# BRIEF:
Nothing but an exact repeat of the data, with pictures removed, belongs in the answer.

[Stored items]
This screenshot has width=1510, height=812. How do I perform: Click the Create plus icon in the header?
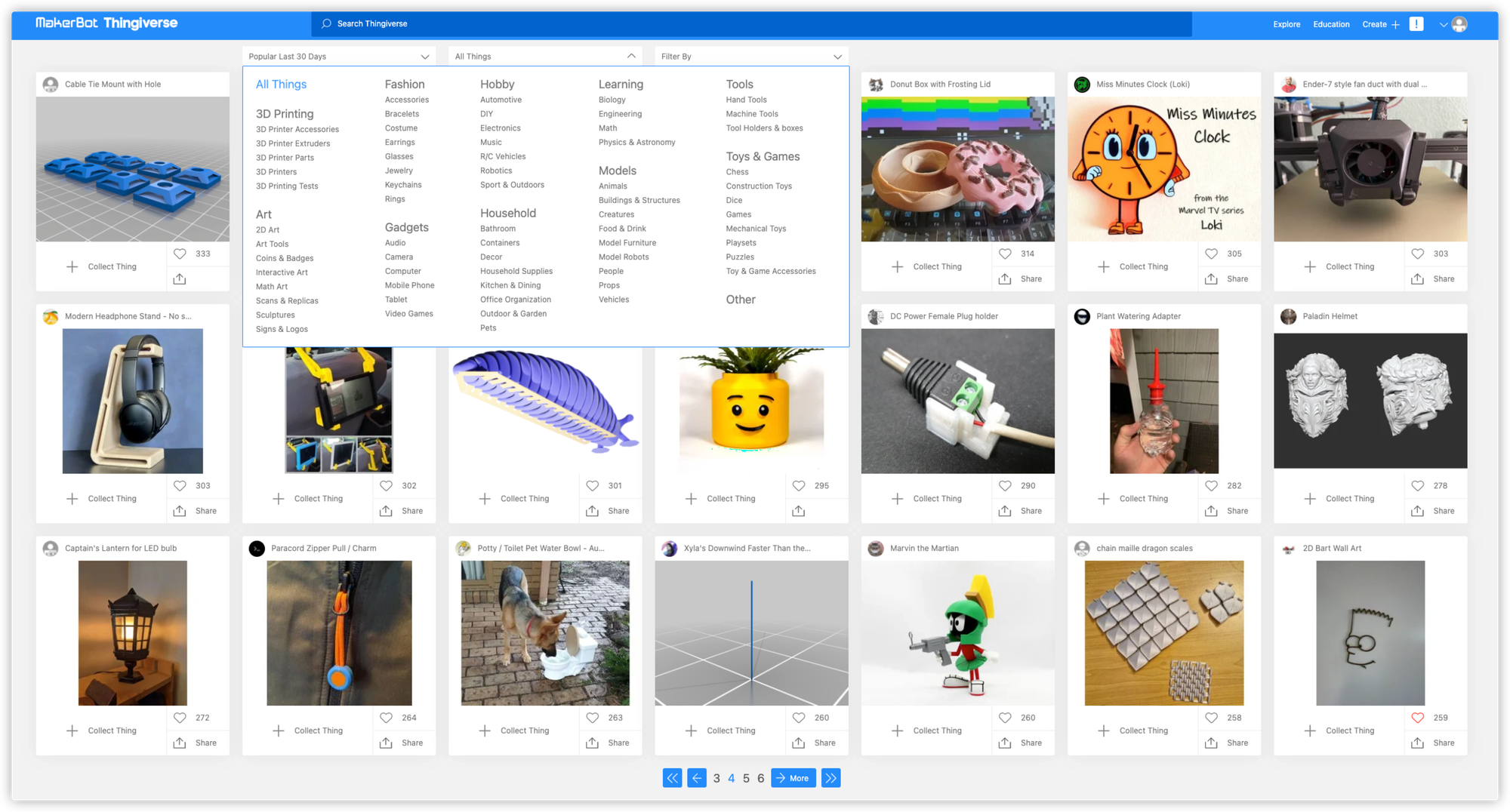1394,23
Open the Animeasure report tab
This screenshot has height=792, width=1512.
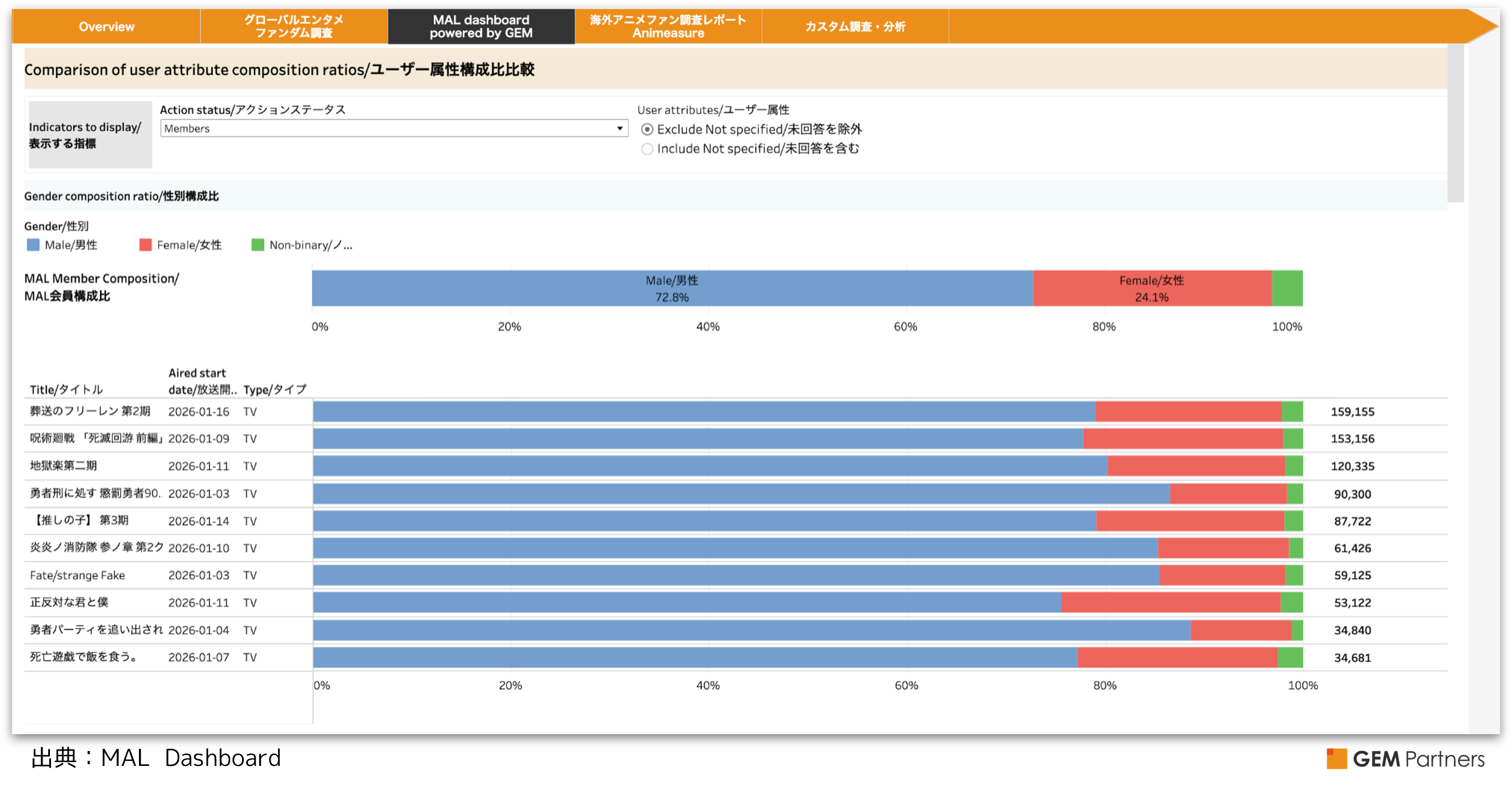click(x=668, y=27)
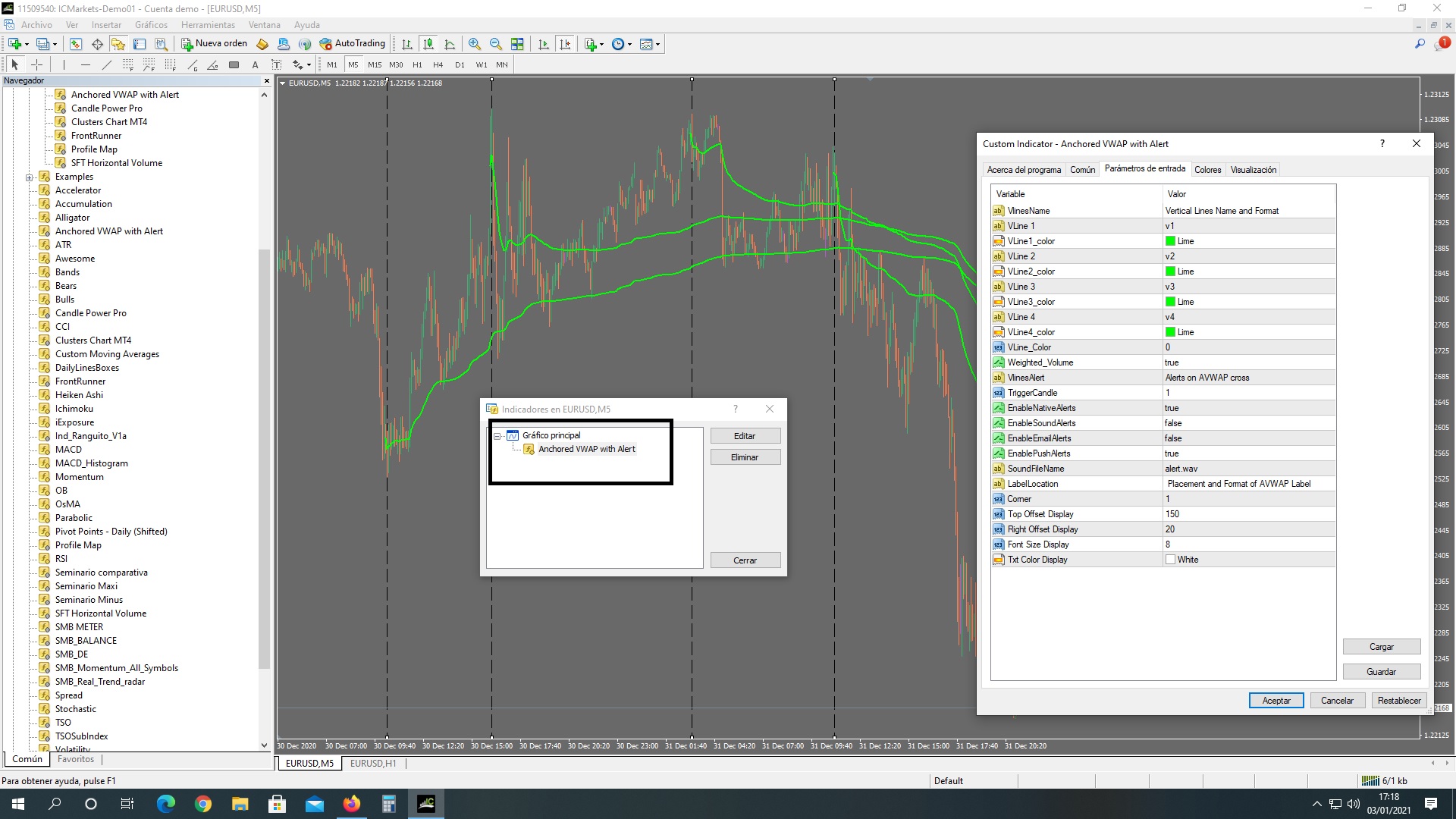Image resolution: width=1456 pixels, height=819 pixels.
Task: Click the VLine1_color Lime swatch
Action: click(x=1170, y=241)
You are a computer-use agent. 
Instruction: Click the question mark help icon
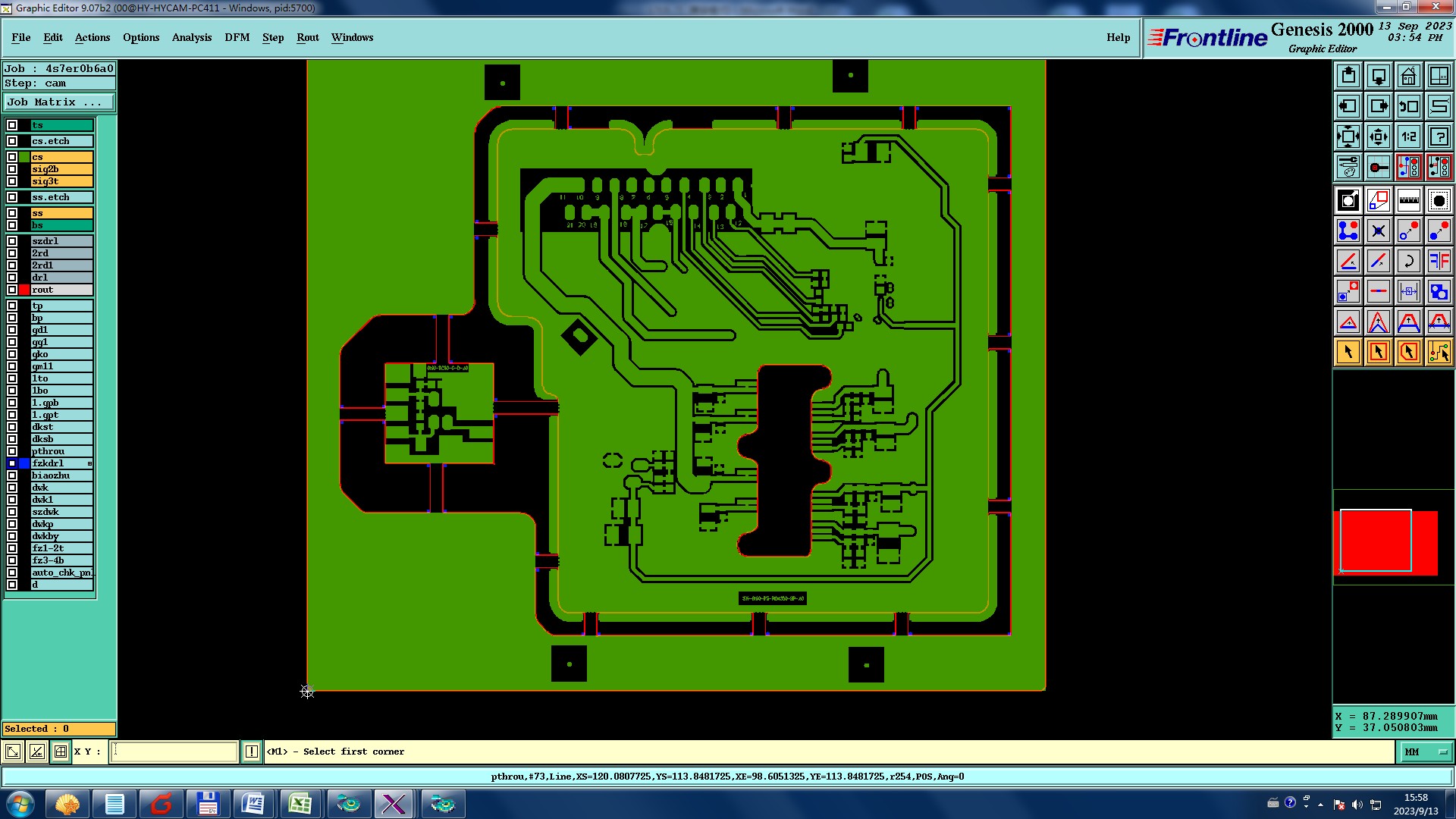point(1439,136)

# ANSWER SPACE:
This screenshot has width=1510, height=812. How do I perform: Click the Create plus icon in the header?
1394,23
Open the Animeasure report tab
This screenshot has height=792, width=1512.
click(x=668, y=27)
Image resolution: width=1456 pixels, height=819 pixels.
Task: Click the VLine1_color Lime swatch
Action: click(x=1170, y=241)
You are a computer-use agent. 
Instruction: Click the question mark help icon
point(1439,136)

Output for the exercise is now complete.